Roma: il razzismo in metropolitana è vigilante(s)

E’ bastato un gesto di stizza contro la macchinetta che si era mangiata l’abbonamento per scatenare l’intervento immediato dei vigilantes armati. I fatti risalgono a sabato pomeriggio in una stazione della metropolitana di Roma. Un gruppo di persone per lo più africane si accinge a fare il suo ingresso alla fermata metro di S. Paolo, ma uno di loro viene bloccato dai tornelli che non gli restituiscono l’abbonamento. La responsabile della stazione spiega candidamente che la macchina funziona bene. La tessera potrebbe essere rimasta bloccata nella macchina, ma per aprirla bisognerebbe chiamare i tecnici e l’operazione potrebbe richiedere tempo forse un’ora.  Il proprietario dell’abbonamento rimane esterrefatto. Per lui quella tessera è molto importante. E’ un richiedente asilo, non ha lavoro e non può permettersi di perderla. Lo spiega e lo rispiega ma una soluzione non sembra trovarsi. Ed ecco che interviene uno dei vigilantes armati. “Che cazzo stai a fà”…, la situazione si fa improvvisamente molto tesa. Urla, spintoni, atteggiamenti provocatori. La guardia armata è uno dei tanti dipendenti delle ditte private che hanno ottenuto l’appalto per la sicurezza nella metropolitana di Roma e non si fa problemi ad esternare il suo violento razzismo. “Negri di merda” urla rivolto agli africani. Una ragazza si mette tra lui e il gruppo, ma gli insulti piovono anche per lei: “mignotta che sta coi negri”. L’episodio ripreso dalle telecamere della video sorveglianza viene filmato anche da un video amatore che si trova nelle vicinanze, ma non sembra destare particolare riprovazione da parte dei colleghi del vigilantes e del personale presente in stazione.

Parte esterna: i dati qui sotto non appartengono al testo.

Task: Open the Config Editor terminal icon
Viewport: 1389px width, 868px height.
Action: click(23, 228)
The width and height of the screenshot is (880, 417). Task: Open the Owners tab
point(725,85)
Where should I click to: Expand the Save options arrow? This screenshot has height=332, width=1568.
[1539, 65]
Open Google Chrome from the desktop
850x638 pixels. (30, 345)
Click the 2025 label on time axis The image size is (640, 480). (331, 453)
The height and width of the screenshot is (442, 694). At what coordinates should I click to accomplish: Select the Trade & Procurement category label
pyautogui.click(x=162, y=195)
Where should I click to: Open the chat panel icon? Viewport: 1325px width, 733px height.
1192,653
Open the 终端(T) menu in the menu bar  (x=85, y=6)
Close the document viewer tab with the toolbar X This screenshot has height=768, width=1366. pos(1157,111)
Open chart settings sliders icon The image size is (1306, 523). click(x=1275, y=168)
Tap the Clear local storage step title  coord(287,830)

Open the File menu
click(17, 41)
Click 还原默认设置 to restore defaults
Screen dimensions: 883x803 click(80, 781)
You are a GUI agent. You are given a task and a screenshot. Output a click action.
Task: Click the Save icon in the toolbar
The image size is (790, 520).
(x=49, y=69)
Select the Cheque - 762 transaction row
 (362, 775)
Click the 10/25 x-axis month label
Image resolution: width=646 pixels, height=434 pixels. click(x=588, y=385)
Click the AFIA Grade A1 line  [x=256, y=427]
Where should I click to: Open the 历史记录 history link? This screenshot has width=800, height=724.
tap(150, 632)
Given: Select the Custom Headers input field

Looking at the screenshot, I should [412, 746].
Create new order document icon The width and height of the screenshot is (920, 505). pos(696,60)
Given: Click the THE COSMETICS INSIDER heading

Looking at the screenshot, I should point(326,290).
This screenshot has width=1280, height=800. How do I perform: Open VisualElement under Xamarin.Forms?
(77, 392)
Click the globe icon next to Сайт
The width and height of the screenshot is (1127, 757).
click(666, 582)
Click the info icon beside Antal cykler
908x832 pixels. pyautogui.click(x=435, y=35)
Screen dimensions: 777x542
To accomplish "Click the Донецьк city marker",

Del resto è stato lo stesso sindaco di Roma Gianni Alemanno ad esprimere più volte il suo pieno sostegno alla sorveglianza privata all’interno delle metropolitane. Lo scorso novembre il Comune di Roma ha annunciato un’ulteriore “task force per la sicurezza”, dando il via libera all’inserimento di guardie giurate armate nella già corposa squadra privata di sorveglianza composta da 420 agenti e da 11 pattuglie itineranti. Grazie ai controlli e alla video sorveglianza, hanno sottolineato i vertici dell’ATAC, (l’azienda trasporti della capitale), “dal gennaio del 2010 sono stati allontanate 9.948 persone che chiedevano l’elemosina e 2.604 persone moleste”.